- Directed by: Bernard Paul; assistant: Alain Corneau
- Written by: Bernard Paul and Richard Bohringer, from the original novel by Roger Vailland
- Starring: Luigi Diberti Dominique Labourier Jean-Claude Dauphin Catherine Allégret Gaby Sylvia Massimo Serato Jean Dasté
- Music by: André Hodeir
- Release date: 29 November 1972;
- Running time: 95 minute
- Country: France
- Language: Italian

= Beau Masque =

Beau Masque (Handsome Face) is a Franco-Italian film directed by Bernard Paul and released in 1972.

==Synopsis==
In a region in the east of France, Pierrette, (Dominique Labourier), a young mill worker devotes herself totally to her trade union activity even to the detriment of her private life.
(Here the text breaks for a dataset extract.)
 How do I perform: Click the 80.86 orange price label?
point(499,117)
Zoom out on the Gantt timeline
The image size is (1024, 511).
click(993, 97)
She has separated from her husband and left her child in the care of a relative. Two men enter into her life. She crosses first the path of an émigré Italian, nicknamed Beau Masque, (Luigi Diberti), a truck driver. Then, at the time of a dance organised by the French Communist Party, she makes the acquaintance of Philippe Letourneau (Jean-Claude Dauphin), the factory director. He is the young 'son of the family', pushed into the business by his parents who are majority shareholders. Though attracted to Philippe, Pierrette takes no action, not wanting to compromise her union activity. It is with Beau Masque that she begins a relationship. But a wave of redundancies, that the director does not control, is going to throw the protagonists towards a final drama.

==Cast==
- Luigi Diberti as Beau Masque
- Dominique Labourier as Pierrette
- Jean-Claude Dauphin as Philippe
- Catherine Allégret as Marguerite
- Gaby Sylvia as Émilie
- Massimo Serato as Valério
- Jean Dasté as Cuvrot
- Hélène Vallier as Louise
- Pierre Maguelon as Mignot
- Evelyne Dress as Nathalie
- Maurice Travail as Tallagrand
- Georges Rouquier as Vizille

==Notes==
According to Françoise Arnoul, (writing in her memoirs Animal doué de bonheur ISBN 2-7144-3244-1), Jane Fonda was the initial choice to play the role of Pierrette but Paramount-France grew less keen on the film the more they looked at it - they thought it too warm to communist ideology. Eventually Bernard Paul was told Fonda was not available. Location filming took place in Villerupt, Meurthe-et-Moselle and Ain.